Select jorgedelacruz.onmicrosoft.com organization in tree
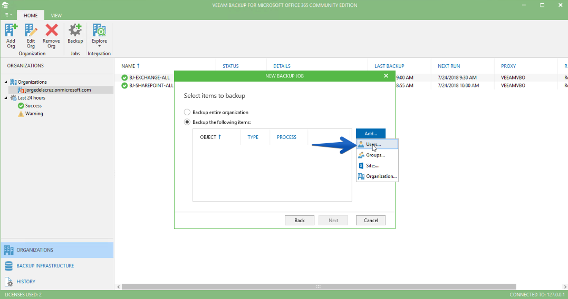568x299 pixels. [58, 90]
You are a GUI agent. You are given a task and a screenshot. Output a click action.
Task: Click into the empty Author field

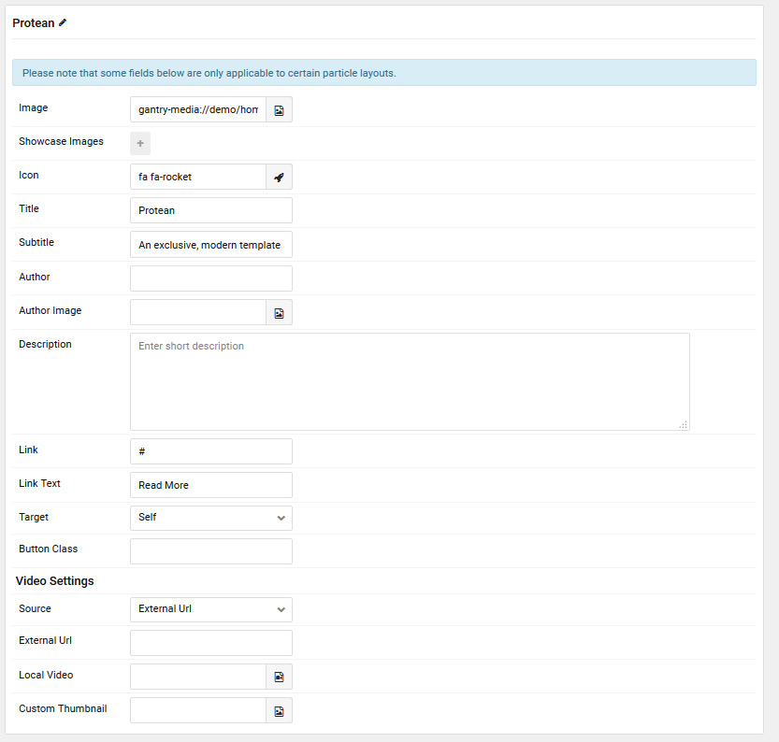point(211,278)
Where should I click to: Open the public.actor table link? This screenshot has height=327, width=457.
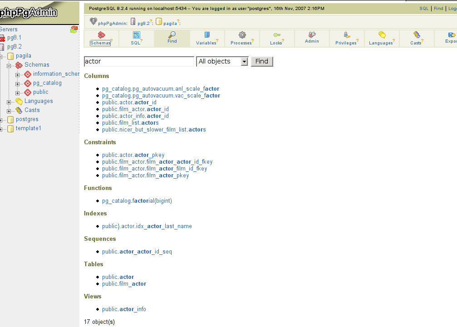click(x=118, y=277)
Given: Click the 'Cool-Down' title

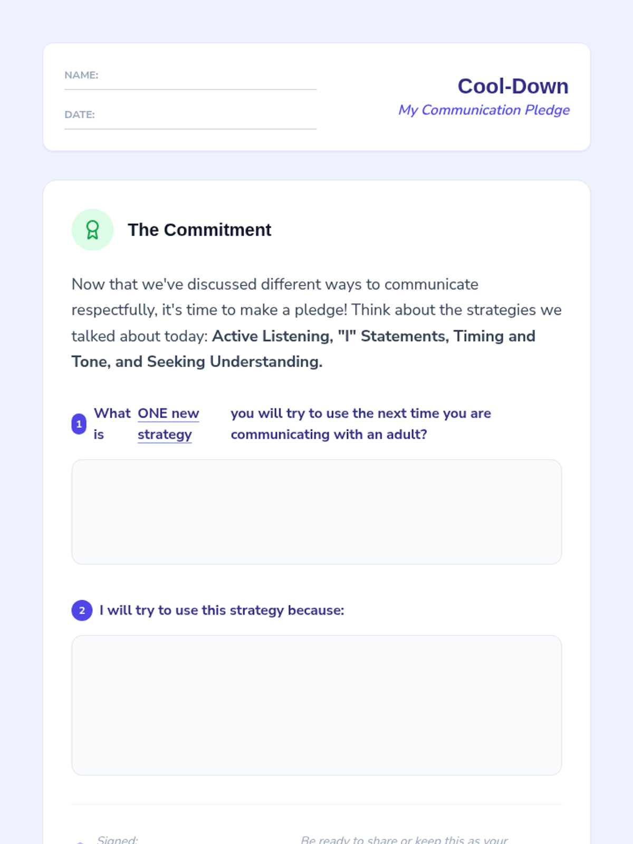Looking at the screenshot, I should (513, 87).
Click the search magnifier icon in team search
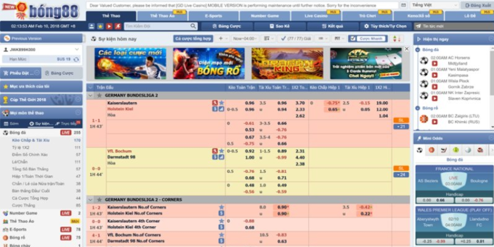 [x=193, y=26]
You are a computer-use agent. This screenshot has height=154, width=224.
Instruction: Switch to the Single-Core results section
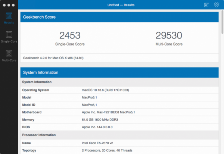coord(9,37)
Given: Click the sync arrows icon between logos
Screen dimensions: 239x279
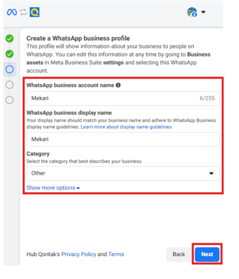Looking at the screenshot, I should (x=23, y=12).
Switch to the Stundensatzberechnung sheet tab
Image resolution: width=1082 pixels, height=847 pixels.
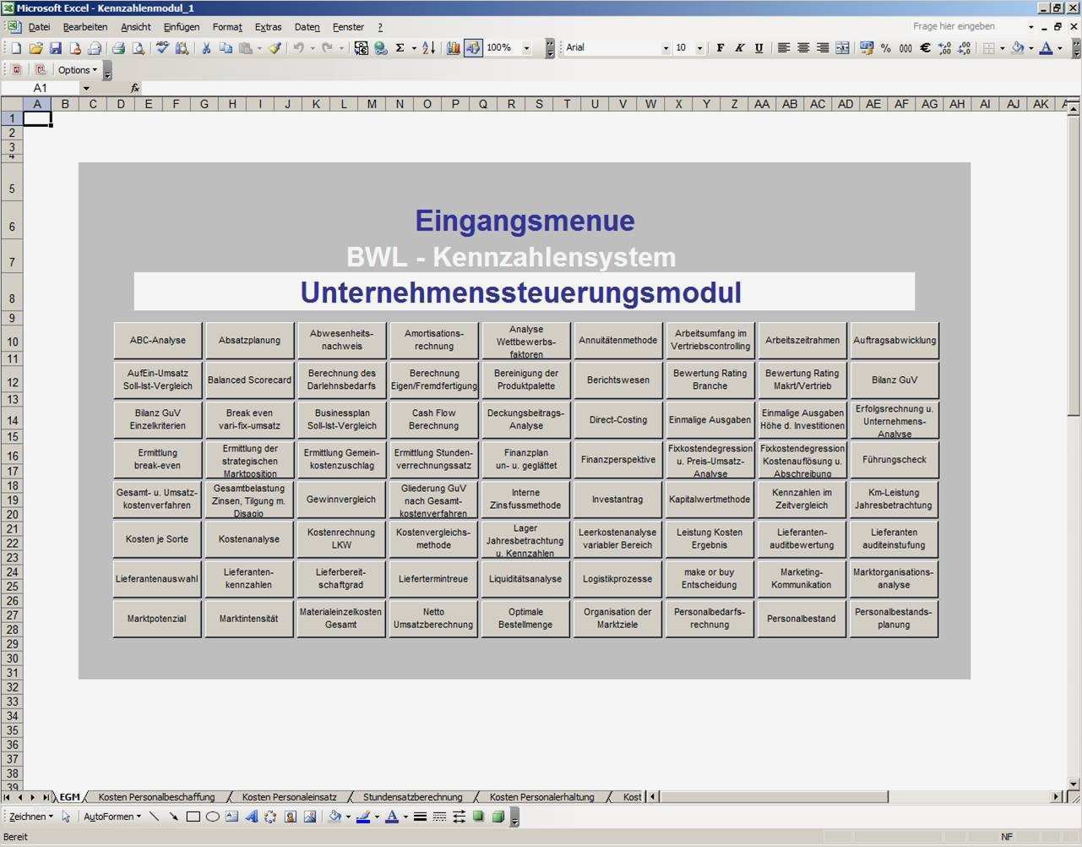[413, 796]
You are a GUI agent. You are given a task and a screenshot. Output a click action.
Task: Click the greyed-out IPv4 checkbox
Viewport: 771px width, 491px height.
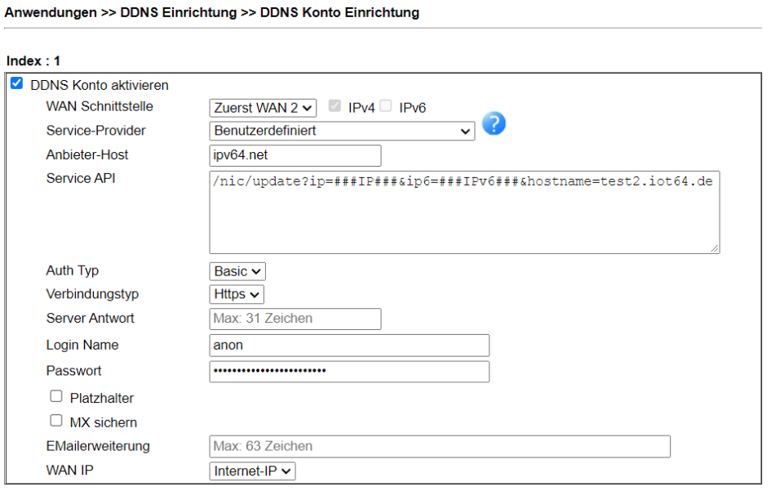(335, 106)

---

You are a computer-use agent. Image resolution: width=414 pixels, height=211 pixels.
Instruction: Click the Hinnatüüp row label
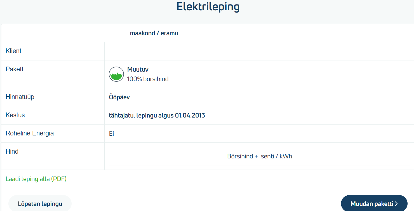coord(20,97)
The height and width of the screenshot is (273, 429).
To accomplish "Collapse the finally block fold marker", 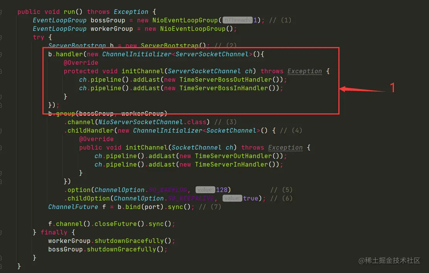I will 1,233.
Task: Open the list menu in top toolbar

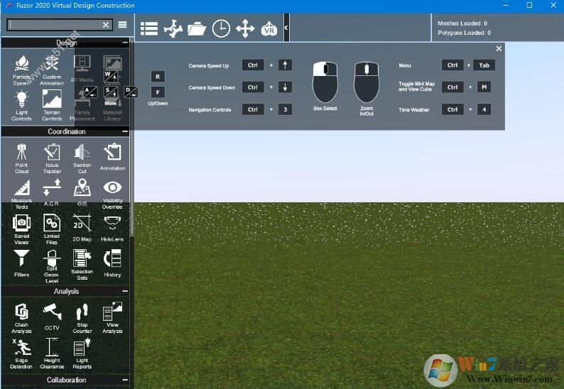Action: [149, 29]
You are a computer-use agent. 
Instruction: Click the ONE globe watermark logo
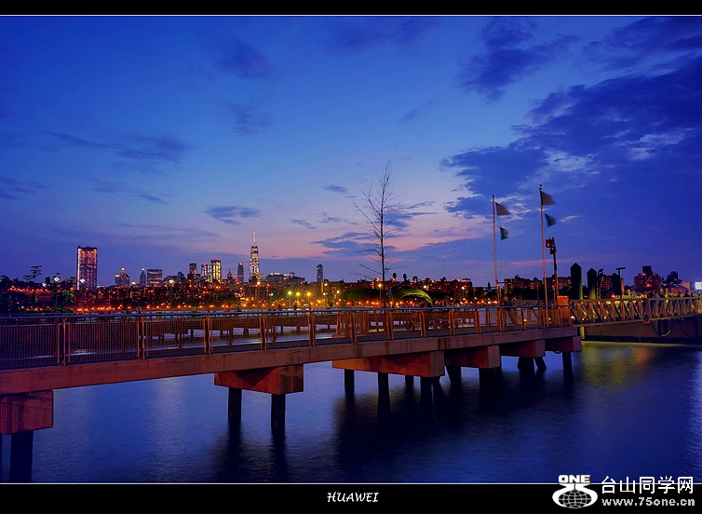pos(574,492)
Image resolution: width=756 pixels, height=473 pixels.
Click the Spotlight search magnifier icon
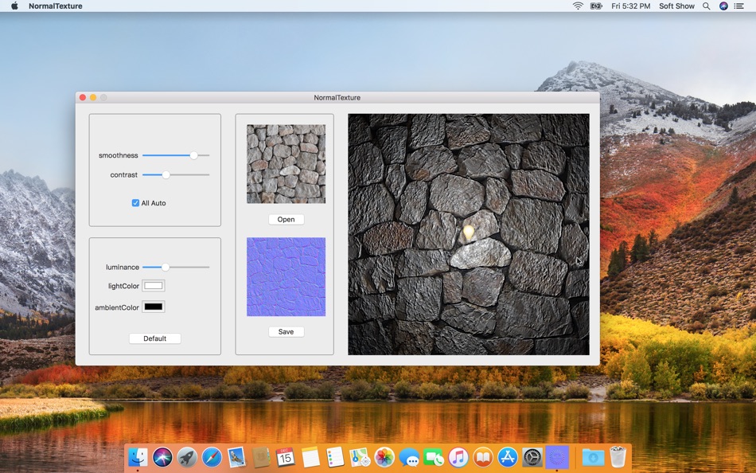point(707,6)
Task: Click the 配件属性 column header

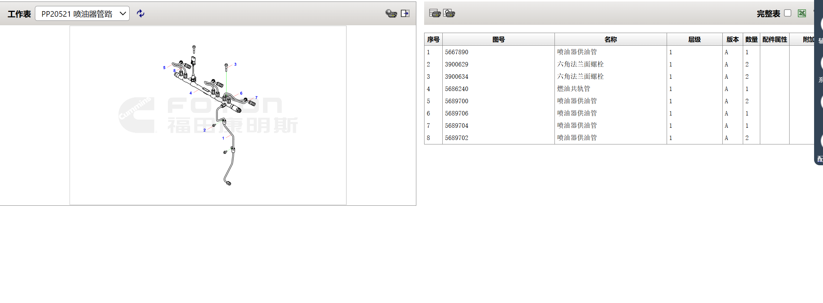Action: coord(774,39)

...

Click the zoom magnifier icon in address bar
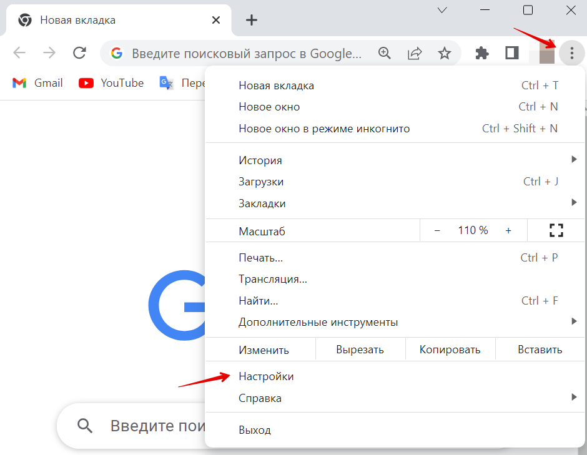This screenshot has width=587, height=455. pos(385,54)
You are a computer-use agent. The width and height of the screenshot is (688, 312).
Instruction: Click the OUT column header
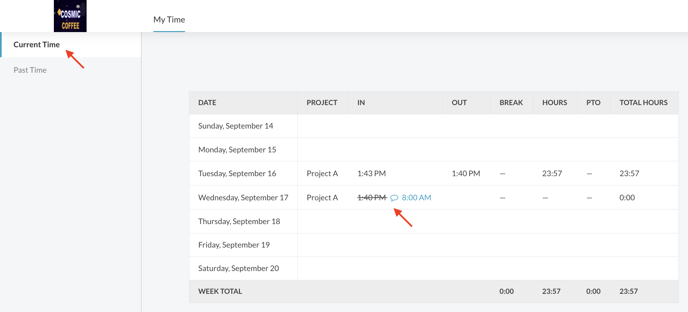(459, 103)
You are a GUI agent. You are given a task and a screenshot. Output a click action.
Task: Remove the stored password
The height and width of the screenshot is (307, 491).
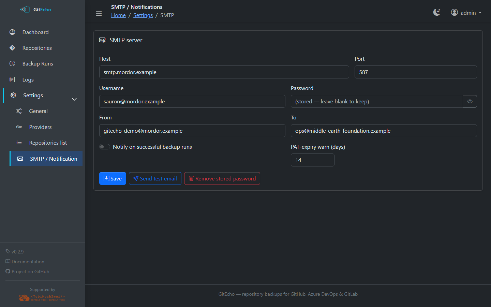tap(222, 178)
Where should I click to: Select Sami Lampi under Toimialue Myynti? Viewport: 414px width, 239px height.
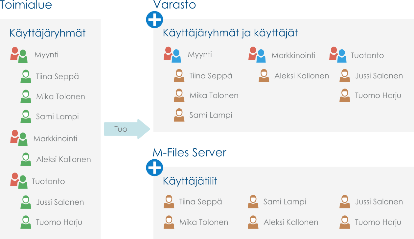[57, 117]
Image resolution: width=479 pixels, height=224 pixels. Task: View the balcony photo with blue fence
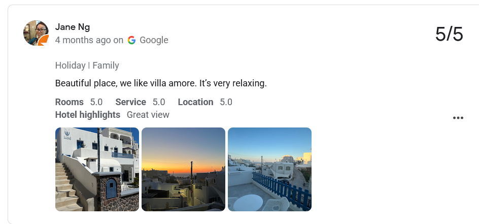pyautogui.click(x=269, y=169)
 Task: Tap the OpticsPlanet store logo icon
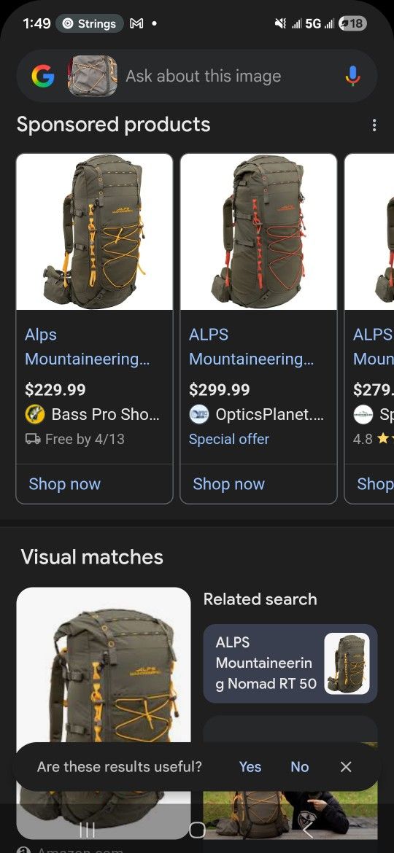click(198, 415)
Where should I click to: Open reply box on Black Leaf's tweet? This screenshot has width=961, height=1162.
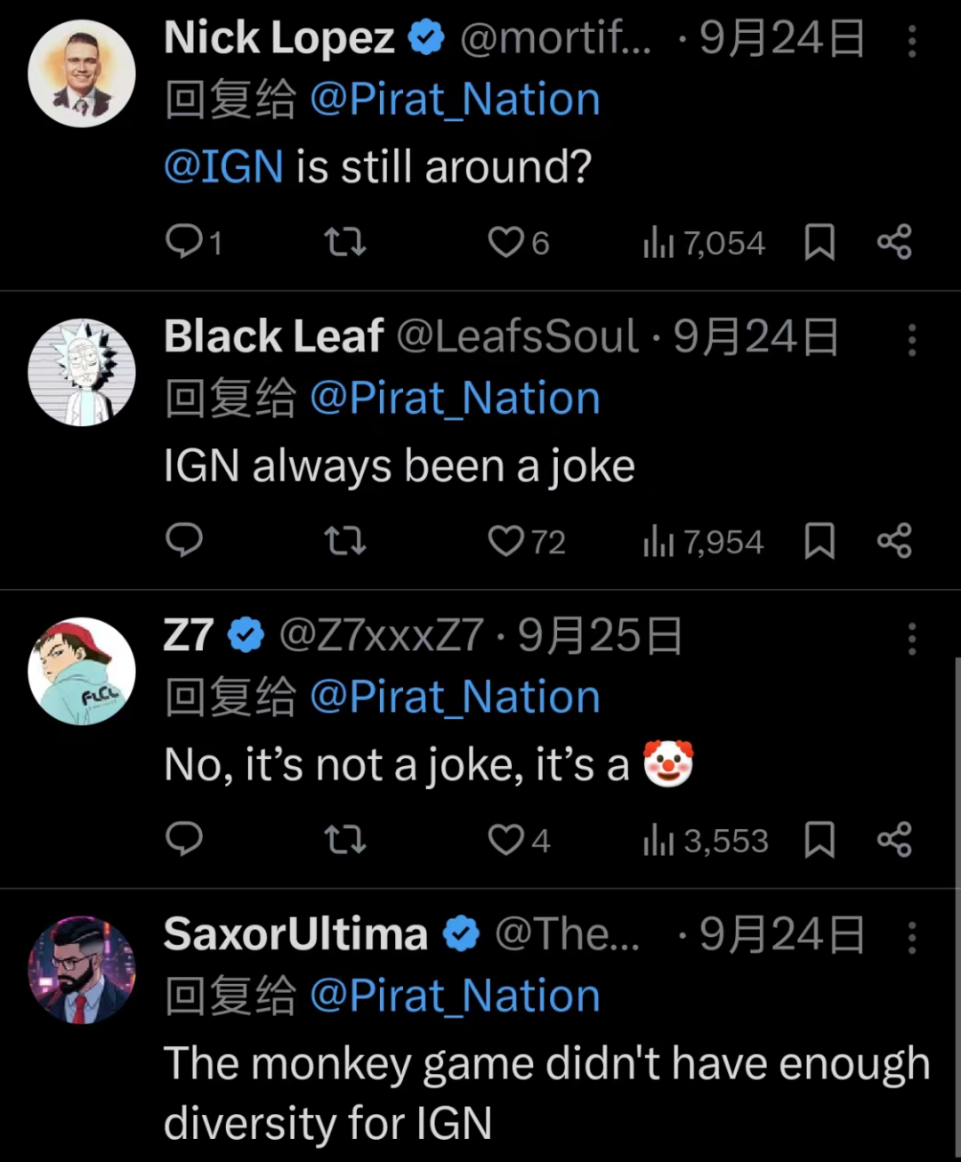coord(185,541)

▶ **Description of the task**:
From the material above, copy every line where the word "computer" is found.

▶ **Your solution**:
You are a computer-use agent. This screenshot has height=154, width=224.
You are a computer-use agent. Image resolution: width=414 pixels, height=211 pixels.
You are a computer-use agent. 
You are a computer-use agent. The width and height of the screenshot is (688, 312).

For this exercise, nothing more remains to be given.